Since 1979 Joynes has explored found objects as ready-mades and photographed Southern Californian track-home garages as ready-made installations. Later in the early 1990s inspired by Gordon Matta Clark and Jason Rhoades he began excavating structures amid demolition rescuing objects, books, masonry to excavate from the abandoned factories and warehouses in London’s Isle of Dogs, sites that were used as film locations for Stanley Kubrick’s Full Metal Jacket (1987). In London and Japan he worked with formless materials including pigmented polyurethane creating objects that attempted to defy sculptural norms and sensibilities and created forests of giant globular slip-cast polyurethane flowers for exhibitions in Korea and the UK.
Invited by art critic, essayist Jonathan Crary in the Department of Art History and Archeology at Columbia, Joynes continued to build his practice to explore power relations between the museum, the observer and the art object.
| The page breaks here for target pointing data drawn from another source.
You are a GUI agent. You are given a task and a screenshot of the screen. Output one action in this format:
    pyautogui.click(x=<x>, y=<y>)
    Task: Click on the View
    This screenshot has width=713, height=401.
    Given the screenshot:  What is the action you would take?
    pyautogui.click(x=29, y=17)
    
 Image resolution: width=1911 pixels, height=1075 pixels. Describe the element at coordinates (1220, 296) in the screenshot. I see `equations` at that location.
In 2012 he began to turn the museum inside out, re-lensing and shifting the ordered and predicable experiences of museum spectatorship inside-out. At the Brazilian Museum of Sculpture, São Paolo, Brazil he installed FormLAB as a museum-within-a-museum where within a central studio module he would continuously tamper with and remake the works displayed in FormLAB’s museum exhibition to destabilize the experience of the spectator and question when, if ever, a work of art is really finished.
Also involved in artistic research he explores the tandem processes of experimental art-making and critical interpretation. As a Fulbright Senior Scholar and artist he is examining how Indian contemporary art indexes Indian classical and folk art forms that have reflected facets of South Asian and Himalayan identity.